YOUR OBJECTIVE :: Reproduce the listing from the line with "Install firmware on Ambient Light Sensor" up to and including the line with "Where should I click to: Open the", requests included, and multiply every coordinate in the answers by 1.35, rounding each result to the nearest whole number with halves rounded up.

[Entries on locating words and elements]
start

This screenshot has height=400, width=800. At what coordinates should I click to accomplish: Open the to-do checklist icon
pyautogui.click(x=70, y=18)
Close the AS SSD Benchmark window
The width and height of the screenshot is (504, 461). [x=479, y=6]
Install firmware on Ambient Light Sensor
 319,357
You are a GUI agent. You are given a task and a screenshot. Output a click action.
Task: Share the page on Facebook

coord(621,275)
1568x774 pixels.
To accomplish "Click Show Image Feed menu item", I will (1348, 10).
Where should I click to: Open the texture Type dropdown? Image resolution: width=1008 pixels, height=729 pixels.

end
start

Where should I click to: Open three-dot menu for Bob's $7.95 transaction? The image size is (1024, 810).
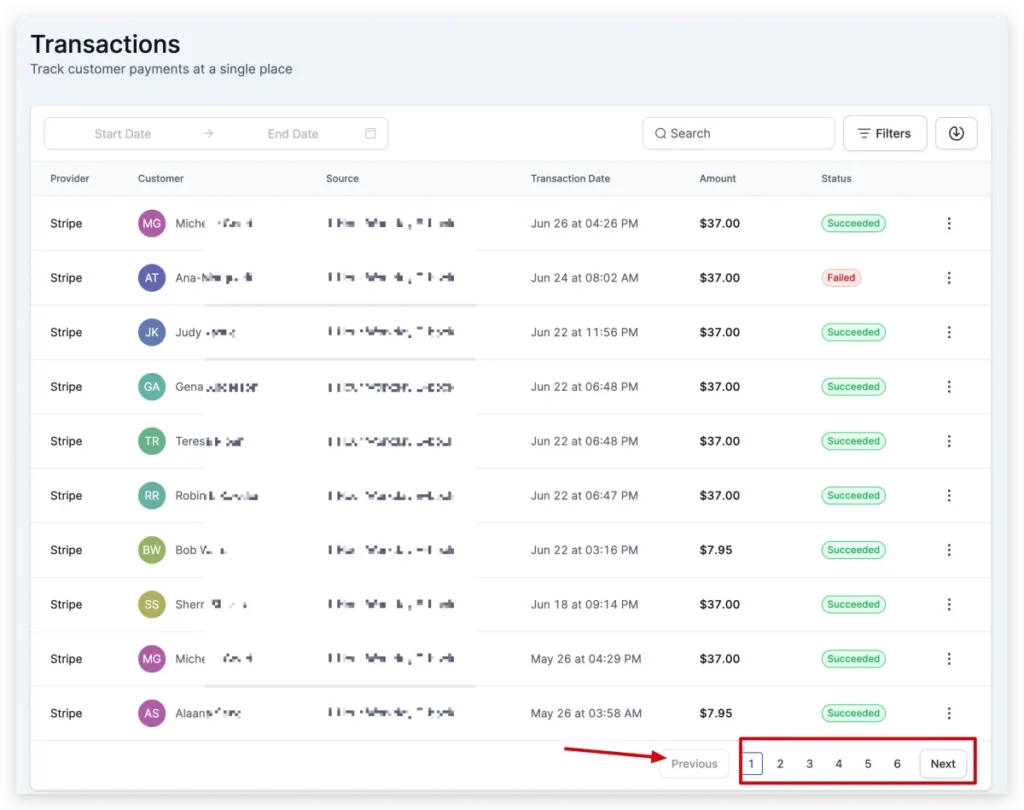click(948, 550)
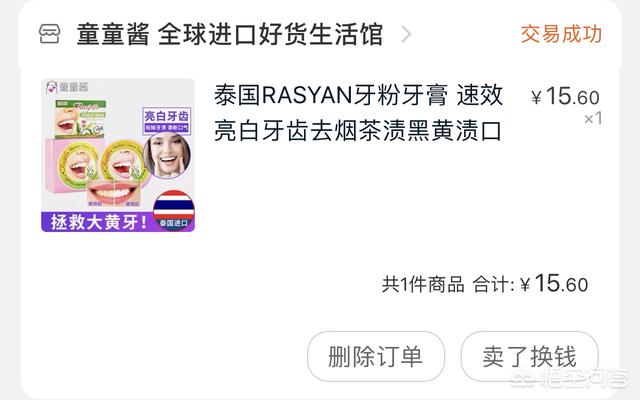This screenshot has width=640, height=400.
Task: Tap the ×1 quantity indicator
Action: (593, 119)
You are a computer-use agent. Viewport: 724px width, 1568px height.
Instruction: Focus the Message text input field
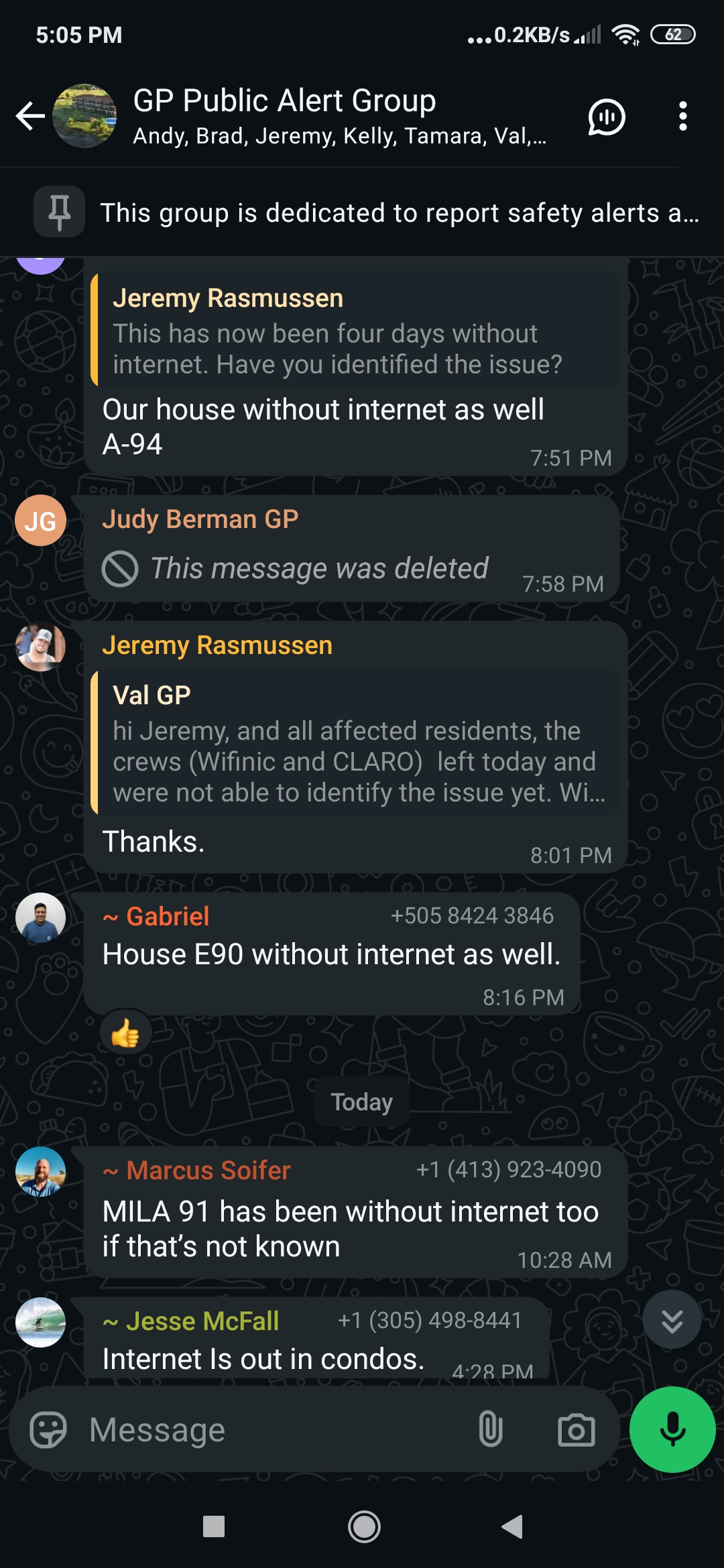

end

OUTPUT FOR THIS EXERCISE ::
Install firmware on Ambient Light Sensor
 431,482
You are a GUI agent. You are given a task and a screenshot. Output a click action.
Task: Share the page on Facebook

coord(838,371)
1568x774 pixels.
To accomplish "Click Show Image Feed menu item", I will (1820, 14).
Where should I click to: Open the texture Type dropdown? Image resolution: width=1008 pixels, height=729 pixels.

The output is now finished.